ミニチュア・ダックスフンドってどんな犬?

 

ミニチュア・ダックスフンド(以下ダックス)は胴長・短足な体型がチャームポイント。狩猟犬として発達してきたので順応性が高く、好奇心も旺盛でとても賢いのが特長です。また、小型犬ながらも運動量を必要とする犬種でもあります。

ダックスの平均寿命は12~16歳くらいとされており、椎間板ヘルニアや進行性網膜萎縮になりやすい傾向にあります。また、小型犬全般にかかりやすいクッシング症候群(副腎皮質機能亢進症)になるリスクも高めです。

今回は、そんなダックスの男の子を、子犬時期にお迎えして14歳まで育てた場合、どれくらいお金がかかるかを試算します。



ダックスのお迎えの際にかかる費用

犬を迎える際の初期費用として、トイレやベッド、ケージをはじめとするグッズに平均25,000~30,000円がかかるといわれています。グッズはどんなものを選ぶかで金額が大幅に変わります。

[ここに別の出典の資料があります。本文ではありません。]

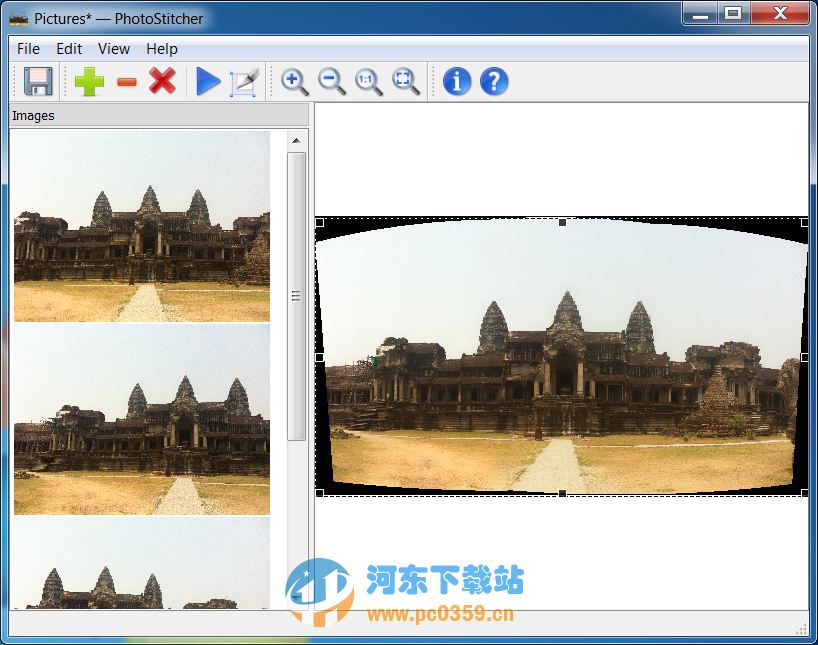This screenshot has width=818, height=645.
Task: Remove selected image with red minus icon
Action: click(126, 83)
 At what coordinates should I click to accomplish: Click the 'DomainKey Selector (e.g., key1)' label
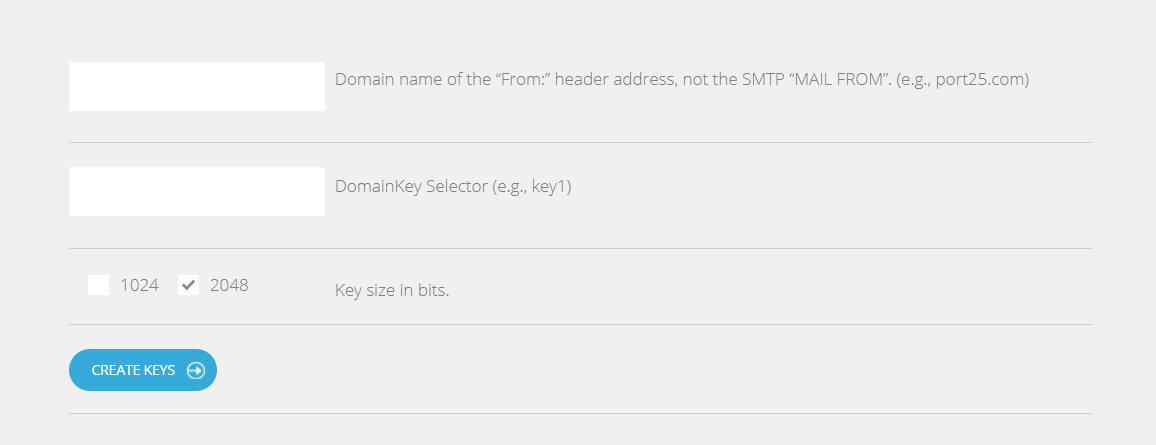453,186
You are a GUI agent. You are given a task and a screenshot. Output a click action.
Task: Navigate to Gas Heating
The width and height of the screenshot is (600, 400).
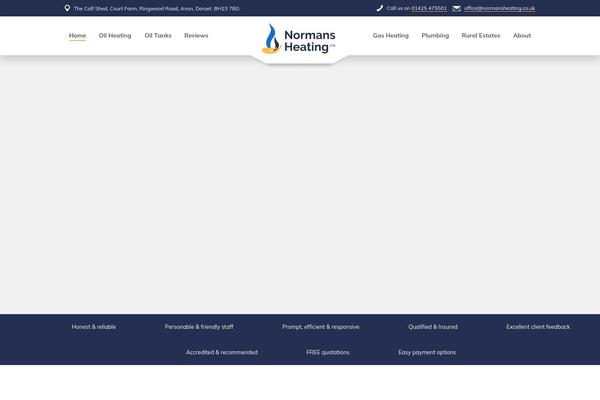[390, 35]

予算と相談しながら決めるとよいでしょう。

意外と知られていない費用としては、自治体への登録料です。わんちゃんを家族に迎えるのであれば、しっかりと押さえておきたいポイントです。その他、ワクチンや健康診断といったものがありますが、医療費の項目でご説明します。

  • グッズ:約30,000円 
  • 登録料:約3,000円

犬の生活で欠かせない食費・日用品費・美容費

犬が日々過ごす中でかかる費用は大きく3つ。食費・日用品費・美容費です。これは、人間とまったく同じですよね。

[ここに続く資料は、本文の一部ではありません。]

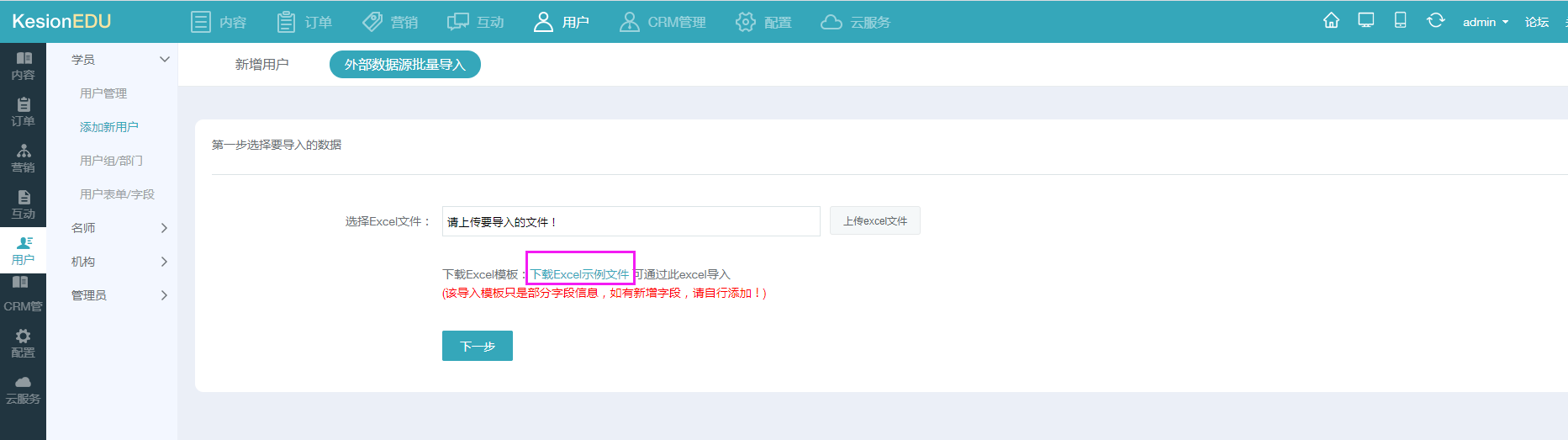Screen dimensions: 1568x440
Task: Open CRM管理 in the top menu
Action: 663,22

食費はそのまま、犬のごはんやおやつの費用です。健康に長生きしてもらうためには、犬に合ったペットフードやおやつ選びが欠かせません。どんなフードを選ぶかで金額がかなり変わりますが、一般的にはドライフードよりもウエットフードが高価な傾向にあります。一年間にかかる費用は、全食ドライフードの場合は10,000〜35,000円、全食ウエットフードの場合は70,000〜350,000円、おやつは10,000〜30,000円です。

日用品にはペットシーツをはじめとする消耗品や、散歩に使うときのリード、レインコート、ブラシ、犬用の靴(靴下)、歯磨きグッズ、おもちゃなどが挙げられます。消耗品は年間20,000~50,000円ほどですが、おもちゃなどを購入するとさらに10,000~30,000円くらいプラスでかかることもあります。これはほんの一部ですので、犬種や年齢によっては別のものが必要になることもあるでしょう。

他にも、美容費(シャンプー・トリミング)なども必要です。シャンプーや毛のお手入れを自宅で済ませると少し節約できることもあります。ダックスの場合は毛がスムースなのかロングなのかで、トリミング費用が変わります。爪切りや肛門腺、耳掃除などのお手入れは月に1度のペースを考えておくとよいでしょう。

  • 食費(全食ドライフード):約35,000円(年間)/約490,000円(14年)
  • 食費(全食ウェットフード):約350,000円(年間)/約4,900,000円(14年)
  • おやつ:約3万円(年間)/約420,000円(14年)
  • ペットシーツなどの消耗品:約50,000円(年間)/約700,000円(14年)
  • おもちゃなど:約3万円(年間)/約420,000円(14年)
  • トリミング(シャンプー)、お手入れ費用:約60,000円(年間)/約840,000円(14年)

どの犬にも共通!基本の医療費

ダックスだけでなく、犬種にかかわらず予防注射や避妊手術などが必要です。年1回、必須なのは狂犬病の予防注射です。他にも生後60〜120日の間に受けるワクチン接種や、任意の予防接種も毎年あります。注射や手術を嫌がる子は多いので少し可哀想に思ってしまうかもしれませんが、わんちゃんのことを本当に考えるのなら必ずしてあげてください。

当然ですがこの他に病気やケガをしてしまうと、その都度お金がかかります。治療が容易な段階で病気を早期発見するために、定期的な健康診断の受診もオススメです。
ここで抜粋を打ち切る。